Young's Lectures are "a mine to which every one has since resorted, [which] contained the original hints of more things since claimed as discoveries, than can perhaps be found in a single production of any known author... One of the men most distinguished for science in Europe has been known to say that is his library were on fire, and he could save only one book, it should be the lectures of Dr. Young." -Hudson Gurney (quoted in Robinson)
FIRST EDITION of the definitive collection of the work of Thomas Young, containing many original discoveries and the first full description of his famous double-slit experiment. Complete with 58 plates (two hand-colored).

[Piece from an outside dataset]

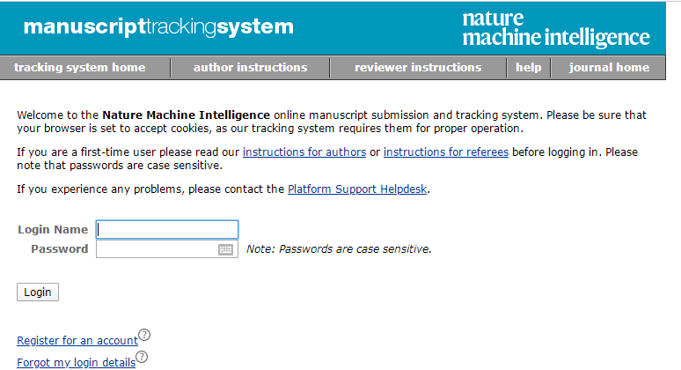
Task: Open the instructions for authors link
Action: coord(304,152)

In July, 1801, Young was granted the professorship of natural philosophy at Count Rumford's newly formed Royal Institution (soon to be made famous by Humphry Davy and Michael Faraday). The "most challenging aspect of his appointment was the preparation of an extensive course on natural philosophy which he delivered on two occasions; fifty lectures in 1802 and sixty in 1803. His lectures were not very well received since he pitched their content far above the capabilities of his audience. However, in preparing these courses, which covered mechanics, hydrodynamics, astronomy, and physics, he was forced to analyse critically a wide range of topics" (DNB). Young's Lectures, when published in 1807, contained, not only a thorough account of the state of most of the major sciences of his time, but the first appearance of many of Young's important discoveries. "It is here that Young defines what all engineers now know as Young's modulus of elasticity" and "at the head of the list must come Young's most renowned experiment of all... in which he used two narrow slits to split a beam of light into two beams and observe their interference on a screen" (Robinson). Although the first form of the celebrated experiment which has since become crucial to our understanding of both quantum theory and the nature of light appeared in an 1802 paper by Young published in the Philosophical Transactions, the Lectures contain an account of the fully-developed experiment as we know it today.

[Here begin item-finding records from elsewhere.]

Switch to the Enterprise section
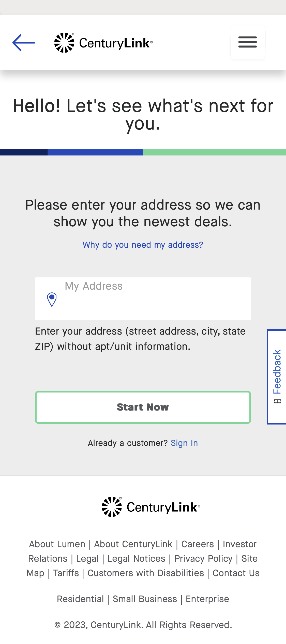This screenshot has width=286, height=644. tap(207, 599)
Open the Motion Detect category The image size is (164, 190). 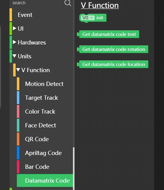pos(45,84)
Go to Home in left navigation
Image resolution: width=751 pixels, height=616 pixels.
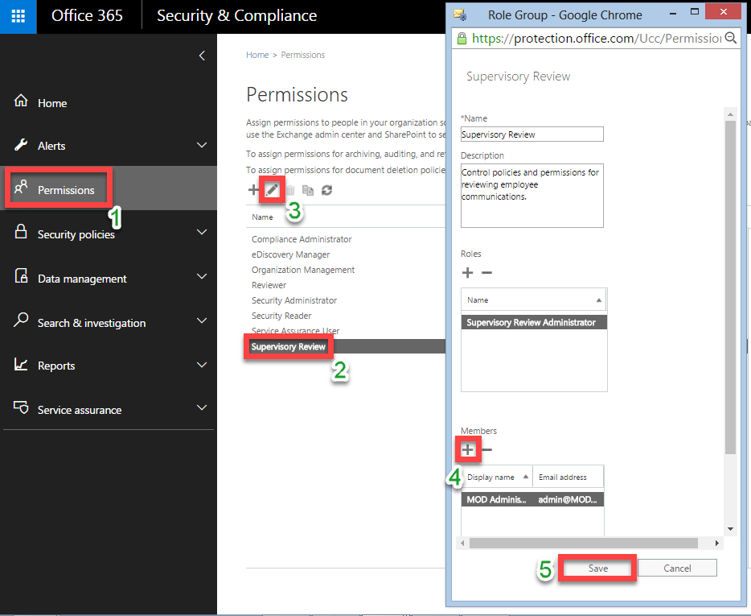click(x=52, y=103)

"Young's A Course of Lectures on Natural Philosophy and the Mechanical Arts is a magnificent-looking work, consisting of two quarto volumes running to more than fifteen hundred pages, with a plate section containing color illustrations in addition to some fine black-and-white engravings. Even the exacting Young was pleased... The first volume consists of the lectures and their illustrations; the second includes Young's papers not delivered as Royal Institution lectures (such as 'On the mechanism of the eye'), and a unique catalog of the scientific literature from the ancient Greeks up to about 1805 with extensive commentary by Young... Only Young, perhaps, among the scientists of his day would have had the command of foreign languages, combined with the range, judgement and industry to compile such a monumental bibliography" (Robinson, The Last Man who Knew Everything).

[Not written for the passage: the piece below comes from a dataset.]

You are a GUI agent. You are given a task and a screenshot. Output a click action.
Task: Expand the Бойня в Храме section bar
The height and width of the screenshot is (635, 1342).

Provenance: Bookplates of John R. Freeman and one of James Jackson and C.S. Storrow (together) in each volume. Freeman, was likely John Ripley Freeman (1855-1932), internationally renowned hydraulics engineer; the Jackson/Storrow bookplate indicates likely ownership of James Jackson Storrow (1864-1926), Boston investment banker and president of General Motors, and his grandfather Charles Storer Storrow (1809-1904), the accomplished engineer who designed and built the dam and textile mill complex in Lawrence, MA and authored the highly influential engineering guide, A Treatise on Water-Works for Conveying and Distributing Supplies of Water.
London: William Savage for Joseph Johnson, 1807. Quarto, contemporary three-quarter calf over marbled boards. Light dampstaining to outer margin of first few leaves of volume I (inoffensive, not near the text); volume I spine label lost; some chips to leather of bindings, particularly at spine ends; joints tender but secure. A handsome, extremely wide-margined copy in contemporary bindings. RARE.